### Alıntılanan Metin
-------

Home
12 Eylül 2025 ( 0 izlenme )
Reklamlar

İmamoğlu: "Ben bu iddianameyi tanımıyorum, reddediyorum"


CHP'nin Cumhurbaşkanı adayı Ekrem İmamoğlu'nun siyasi yasak ve 2 yıl 6 aydan 8 yıl 9 aya kadar hapis istemiyle yargılandığı 'diploma' davasının ilk duruşması bugün görüldü. Duruşma, saat 12.00’de başladı ve saat 19.30 sularında sona erdi. Davada ara karar açıklandı. Buna göre, duruşma 20 Ekim tarihine ertelendi.



Cumhuriyet Halk Partisi'nin (CHP) tutuklu Cumhurbaşkanı adayı ve İstanbul Büyükşehir Belediye (İBB) Başkanı Ekrem İmamoğlu'nun üniversite diplomasının usulsüz olduğu iddiasıyla açılan ceza davasında ilk duruşma bugün görüldü. Silivri'de bulunan Marmara Kapalı Ceza İnfaz Kurumu’ndaki salonda gerçekleştirlen duruşma, saat 12.00’de başladı, 19.30 sularında sona erdi.

-------

### Konum belirtme verisi satırları
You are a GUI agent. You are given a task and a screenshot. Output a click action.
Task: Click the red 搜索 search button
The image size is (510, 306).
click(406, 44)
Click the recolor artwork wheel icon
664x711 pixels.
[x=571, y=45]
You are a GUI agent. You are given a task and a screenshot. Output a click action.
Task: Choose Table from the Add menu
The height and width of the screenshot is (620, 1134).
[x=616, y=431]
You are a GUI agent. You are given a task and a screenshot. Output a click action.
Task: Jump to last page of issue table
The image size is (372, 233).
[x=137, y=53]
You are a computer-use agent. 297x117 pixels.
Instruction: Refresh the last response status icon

-------

### Soru A
Diploma davası haberine göre aşağıdaki soruları yanıtlayın.
(i) Duruşma hangi tarihe ertelendi?
(ii) Duruşma hangi kurumdaki salonda yapıldı?
(iii) İmamoğlu hakkında ne kadar hapis cezası isteniyor?
### Soru B
Diploma davası haberinde "CHP'nin Cumhurbaşkanı adayı" ile başlayıp "başladı, 19.30 sularında sona erdi." ile biten bölümü kelimesi kelimesine aktarın.

### Alıştırma Yanıtı A
(i) 20 Ekim
(ii) Silivri'de bulunan Marmara Kapalı Ceza İnfaz Kurumu'ndaki salonda
(iii) 2 yıl 6 aydan 8 yıl 9 aya kadar

### Alıştırma Yanıtı B
CHP'nin Cumhurbaşkanı adayı Ekrem İmamoğlu'nun siyasi yasak ve 2 yıl 6 aydan 8 yıl 9 aya kadar hapis istemiyle yargılandığı 'diploma' davasının ilk duruşması bugün görüldü. Duruşma, saat 12.00’de başladı ve saat 19.30 sularında sona erdi. Davada ara karar açıklandı. Buna göre, duruşma 20 Ekim tarihine ertelendi.



Cumhuriyet Halk Partisi'nin (CHP) tutuklu Cumhurbaşkanı adayı ve İstanbul Büyükşehir Belediye (İBB) Başkanı Ekrem İmamoğlu'nun üniversite diplomasının usulsüz olduğu iddiasıyla açılan ceza davasında ilk duruşma bugün görüldü. Silivri'de bulunan Marmara Kapalı Ceza İnfaz Kurumu’ndaki salonda gerçekleştirlen duruşma, saat 12.00’de başladı, 19.30 sularında sona erdi.